How Amazon's Fashion Business Continues to Evolve

Photo illustration by Slate. Photo by Kecko/Flickr CC.

Amazon’s presence as an online retailer is always evolving. The company’s push into clothing sales illustrates that well. For many years, Amazon’s apparel options and shopping experience were decidedly lackluster. To turn that around, it made a handful of acquisitions in the 2000s, which included popular women’s shopping destination Shopbop. Amazon began breaking into the apparel space in earnest around 2012, but in recent years its push into fashion has been more serious. After debuting its Amazon Fashion vertical, the company introduced a handful of in-house fashion labels in 2016 to bridge the gap left by brands unwilling to sell their products on the platform. Since then, it’s also introduced a baby-clothing store and celebrity fashion partnerships. Last June, it added a Stitch Fix–style clothing box for Prime members, allowing them to buy items, try them for a week, and return what they didn’t like. Even the Echo Look, one of the company’s recent smart speakers, is centered around fashion; it helps owners document their outfits via photos and, using machine learning, suggests which styles look best on the wearer. Amazon became the biggest online clothing retailer in the U.S.
in 2016. It kept developing its fashion business last year, including partnerships with high-profile brands like Nike and Calvin Klein and expansion into new regional markets. In 2018, it’s continuing to build on that momentum.

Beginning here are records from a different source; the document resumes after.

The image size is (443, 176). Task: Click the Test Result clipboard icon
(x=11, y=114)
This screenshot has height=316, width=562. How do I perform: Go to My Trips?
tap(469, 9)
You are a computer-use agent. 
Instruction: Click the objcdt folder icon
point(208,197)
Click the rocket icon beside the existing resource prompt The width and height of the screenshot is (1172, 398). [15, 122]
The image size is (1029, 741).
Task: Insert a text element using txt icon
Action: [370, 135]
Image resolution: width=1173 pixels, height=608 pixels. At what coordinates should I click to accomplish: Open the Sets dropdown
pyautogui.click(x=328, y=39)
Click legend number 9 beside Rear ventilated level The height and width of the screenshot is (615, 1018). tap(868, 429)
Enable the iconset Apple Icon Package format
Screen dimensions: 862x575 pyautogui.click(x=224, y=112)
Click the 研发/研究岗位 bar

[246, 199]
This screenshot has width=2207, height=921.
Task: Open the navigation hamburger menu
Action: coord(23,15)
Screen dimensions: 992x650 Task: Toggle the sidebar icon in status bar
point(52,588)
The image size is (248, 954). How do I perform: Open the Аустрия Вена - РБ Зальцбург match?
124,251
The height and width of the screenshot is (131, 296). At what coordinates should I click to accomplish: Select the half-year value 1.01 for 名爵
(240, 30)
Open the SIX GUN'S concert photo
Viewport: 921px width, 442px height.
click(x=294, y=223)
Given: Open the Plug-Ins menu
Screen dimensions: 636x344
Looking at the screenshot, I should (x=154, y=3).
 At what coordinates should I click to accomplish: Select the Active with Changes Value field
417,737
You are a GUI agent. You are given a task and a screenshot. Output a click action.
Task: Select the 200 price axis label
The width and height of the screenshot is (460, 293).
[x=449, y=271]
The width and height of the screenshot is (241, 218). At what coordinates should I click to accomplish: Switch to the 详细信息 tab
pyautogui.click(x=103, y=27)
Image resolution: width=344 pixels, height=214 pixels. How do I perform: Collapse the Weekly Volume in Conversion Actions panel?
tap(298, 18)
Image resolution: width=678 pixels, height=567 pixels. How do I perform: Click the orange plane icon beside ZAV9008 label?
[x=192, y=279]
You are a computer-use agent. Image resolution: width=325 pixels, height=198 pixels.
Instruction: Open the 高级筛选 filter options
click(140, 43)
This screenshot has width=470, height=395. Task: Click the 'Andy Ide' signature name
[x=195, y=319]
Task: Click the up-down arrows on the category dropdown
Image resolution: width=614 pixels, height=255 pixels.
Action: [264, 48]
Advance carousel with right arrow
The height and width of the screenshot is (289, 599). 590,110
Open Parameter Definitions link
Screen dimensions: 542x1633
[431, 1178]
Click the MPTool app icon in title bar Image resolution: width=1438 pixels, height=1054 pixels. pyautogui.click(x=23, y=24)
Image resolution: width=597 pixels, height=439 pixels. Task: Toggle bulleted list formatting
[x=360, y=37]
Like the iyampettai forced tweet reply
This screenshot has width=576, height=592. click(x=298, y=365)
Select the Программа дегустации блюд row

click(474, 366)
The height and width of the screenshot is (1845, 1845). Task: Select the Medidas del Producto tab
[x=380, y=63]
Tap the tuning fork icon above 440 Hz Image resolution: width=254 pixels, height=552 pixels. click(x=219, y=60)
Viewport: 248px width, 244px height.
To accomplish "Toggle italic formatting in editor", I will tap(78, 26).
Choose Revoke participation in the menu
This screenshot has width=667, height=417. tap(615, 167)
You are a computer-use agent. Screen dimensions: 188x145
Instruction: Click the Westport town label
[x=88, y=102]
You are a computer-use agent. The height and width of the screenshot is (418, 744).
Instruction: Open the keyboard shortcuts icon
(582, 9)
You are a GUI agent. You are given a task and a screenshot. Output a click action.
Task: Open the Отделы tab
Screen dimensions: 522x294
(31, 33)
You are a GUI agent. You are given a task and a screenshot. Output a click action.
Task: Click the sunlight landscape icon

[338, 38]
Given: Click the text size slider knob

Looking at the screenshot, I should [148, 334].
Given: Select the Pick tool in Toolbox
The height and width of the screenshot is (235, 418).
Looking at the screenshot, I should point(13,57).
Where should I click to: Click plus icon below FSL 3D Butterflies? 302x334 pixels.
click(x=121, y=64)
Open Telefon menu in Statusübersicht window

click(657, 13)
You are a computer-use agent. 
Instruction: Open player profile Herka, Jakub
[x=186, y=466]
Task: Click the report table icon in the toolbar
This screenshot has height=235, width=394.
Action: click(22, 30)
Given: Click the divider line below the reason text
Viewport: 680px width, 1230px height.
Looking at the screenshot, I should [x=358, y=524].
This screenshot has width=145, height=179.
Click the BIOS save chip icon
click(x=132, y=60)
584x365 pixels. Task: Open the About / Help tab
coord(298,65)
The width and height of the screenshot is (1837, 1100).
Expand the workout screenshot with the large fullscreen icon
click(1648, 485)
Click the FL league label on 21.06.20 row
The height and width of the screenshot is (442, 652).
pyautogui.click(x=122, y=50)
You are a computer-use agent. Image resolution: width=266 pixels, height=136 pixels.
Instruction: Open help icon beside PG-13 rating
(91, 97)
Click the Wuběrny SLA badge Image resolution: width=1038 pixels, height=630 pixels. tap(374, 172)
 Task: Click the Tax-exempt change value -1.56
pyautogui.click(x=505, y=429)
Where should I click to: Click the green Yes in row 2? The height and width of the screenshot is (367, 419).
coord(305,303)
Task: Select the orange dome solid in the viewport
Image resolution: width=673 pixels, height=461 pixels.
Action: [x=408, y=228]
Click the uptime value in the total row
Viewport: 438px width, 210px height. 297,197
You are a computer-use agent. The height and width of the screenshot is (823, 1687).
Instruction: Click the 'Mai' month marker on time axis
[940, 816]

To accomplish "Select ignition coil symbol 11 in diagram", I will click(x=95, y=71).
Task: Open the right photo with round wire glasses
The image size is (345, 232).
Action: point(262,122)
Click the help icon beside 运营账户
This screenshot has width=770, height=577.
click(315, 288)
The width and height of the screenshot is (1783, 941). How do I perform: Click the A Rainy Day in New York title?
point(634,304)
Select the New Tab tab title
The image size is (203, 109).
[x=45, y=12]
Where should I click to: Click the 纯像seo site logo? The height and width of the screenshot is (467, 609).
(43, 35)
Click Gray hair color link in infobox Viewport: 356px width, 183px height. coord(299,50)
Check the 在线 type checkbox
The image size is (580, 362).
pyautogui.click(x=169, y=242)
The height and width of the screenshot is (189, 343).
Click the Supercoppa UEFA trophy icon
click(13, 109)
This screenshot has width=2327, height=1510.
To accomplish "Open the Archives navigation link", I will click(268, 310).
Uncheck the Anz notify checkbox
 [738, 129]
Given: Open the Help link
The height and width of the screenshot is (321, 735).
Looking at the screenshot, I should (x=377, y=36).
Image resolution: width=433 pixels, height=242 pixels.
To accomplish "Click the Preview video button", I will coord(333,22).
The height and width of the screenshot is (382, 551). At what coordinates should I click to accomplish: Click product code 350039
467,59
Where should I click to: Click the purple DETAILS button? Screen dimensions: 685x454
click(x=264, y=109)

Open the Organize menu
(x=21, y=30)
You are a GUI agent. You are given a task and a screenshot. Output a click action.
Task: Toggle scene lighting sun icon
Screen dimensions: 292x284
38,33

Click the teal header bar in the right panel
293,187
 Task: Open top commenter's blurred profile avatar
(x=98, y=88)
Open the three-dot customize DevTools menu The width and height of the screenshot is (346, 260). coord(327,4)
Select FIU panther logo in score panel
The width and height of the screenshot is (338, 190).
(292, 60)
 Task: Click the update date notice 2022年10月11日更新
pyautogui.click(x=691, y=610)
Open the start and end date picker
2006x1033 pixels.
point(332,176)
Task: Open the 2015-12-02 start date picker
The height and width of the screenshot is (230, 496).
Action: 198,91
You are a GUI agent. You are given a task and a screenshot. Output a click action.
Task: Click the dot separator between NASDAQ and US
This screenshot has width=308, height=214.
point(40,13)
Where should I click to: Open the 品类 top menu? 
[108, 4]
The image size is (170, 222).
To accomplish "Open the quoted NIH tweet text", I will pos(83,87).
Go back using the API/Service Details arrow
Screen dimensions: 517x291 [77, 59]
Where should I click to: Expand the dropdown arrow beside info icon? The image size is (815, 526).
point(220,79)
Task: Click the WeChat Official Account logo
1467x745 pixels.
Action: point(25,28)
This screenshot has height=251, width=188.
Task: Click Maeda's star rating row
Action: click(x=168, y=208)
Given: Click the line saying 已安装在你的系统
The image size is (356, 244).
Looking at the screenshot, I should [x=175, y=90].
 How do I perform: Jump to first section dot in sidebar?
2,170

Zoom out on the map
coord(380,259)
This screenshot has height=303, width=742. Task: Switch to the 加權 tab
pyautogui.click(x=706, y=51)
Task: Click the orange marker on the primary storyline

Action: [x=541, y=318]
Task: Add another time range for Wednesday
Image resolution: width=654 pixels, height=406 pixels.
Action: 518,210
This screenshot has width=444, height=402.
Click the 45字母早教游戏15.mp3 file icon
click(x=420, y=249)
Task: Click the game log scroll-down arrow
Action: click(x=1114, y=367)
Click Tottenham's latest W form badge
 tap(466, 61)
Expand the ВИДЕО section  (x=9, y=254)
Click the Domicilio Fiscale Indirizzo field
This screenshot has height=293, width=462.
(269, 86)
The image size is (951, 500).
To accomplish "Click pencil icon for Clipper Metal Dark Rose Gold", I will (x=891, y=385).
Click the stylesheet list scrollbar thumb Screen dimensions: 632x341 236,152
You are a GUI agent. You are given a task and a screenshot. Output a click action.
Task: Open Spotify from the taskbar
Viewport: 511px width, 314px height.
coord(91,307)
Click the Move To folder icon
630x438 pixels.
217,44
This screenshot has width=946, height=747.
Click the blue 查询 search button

Most of its moves so far have centered around expanding Amazon’s apparel options and making its shopping experience feel more like that of other retailers. Amazon offers higher-end fashion styles and in-house labels, and its Amazon Fashion vertical highlights specific collections and trends. It also offers Amazon Prime Wardrobe, so shoppers can sample a selection of styles and easily return ones they don’t like. Now the company is targeting an age-old reason clothing purchases don’t work out: They don’t fit properly. In October, Amazon purchased New York City–based Body Labs, a startup that conducts 3D body scans for applications such as gaming and virtually trying on clothes. The Wall Street Journal reports that Amazon, using Body Labs and its technology, is in the process of recruiting people to participate in a 20-week body-scanning study in order to better understand “how bodies change shape over time.” According to the invitation, participants will be invited to New York for 10 bimonthly body scans. Participants reportedly will also be asked to give additional information about their body and weight, such as if their fitness routine has changed dramatically over the past year or if they have any specific exercise or weight-loss goals. Using its 3D scanners, Amazon will then observe how their body shapes change over the course of five months.

Other startups are delving into 3D scanning for fashion as well. Alton Lane uses the technology to craft custom-tailored suits, for example, while other companies like Bodi.Me help you figure out exactly what size to wear from dozens of retailers. Amazon’s survey is interesting because it seems to have a different aim. No doubt the data and scans it gets through this project will be useful in eventually helping predict what clothing sizes people should order—or what brands or styles will suit their body types over others. If you’ve got unusually wide shoulders, for example, it could find shirts that fit your body and steer you toward designs that balance out your shape. But the fact that Amazon is also trying to learn about how the body changes as people gain or lose weight is clever. Between the ages of 25 and 44, the average adult gains 3–5 percent of their body weight each year. A “Have you gained weight since you last shopped here?” dialogue box isn’t the most welcoming entrance to an online shopping experience, even if it is one that could better help you find clothes you’ll look good in. But given Amazon has several in-house fashion brands, the data it gets from the body scanning could be used instead to develop styles that lend themselves to figures trending slimmer or larger over time—learning where it should add some stretch, seams, or other details that can lend a piece toward an evolving human body. (Amazon hasn’t commented on its survey.)

Amazon Fashion competitors who are complacent with the status quo should be worried. Amazon has the financial resources to create both splurge-worthy and budget-friendly clothing designs, making it a foe of both the Walmarts and Targets of the world as well as Bloomingdale’s. But it also has an eye on the future: It’s aiming to make shopping more fun and capitalize on those interested in sharing and expanding their personal style through endeavors like the Echo Look. And now, it’s working on something else—a way to make operations more cost-effective by minimizing size-related returns, and a way to design better-fitting and better-looking clothing items. Technology is fueling changes in the fashion industry, and Amazon is now at the forefront of both.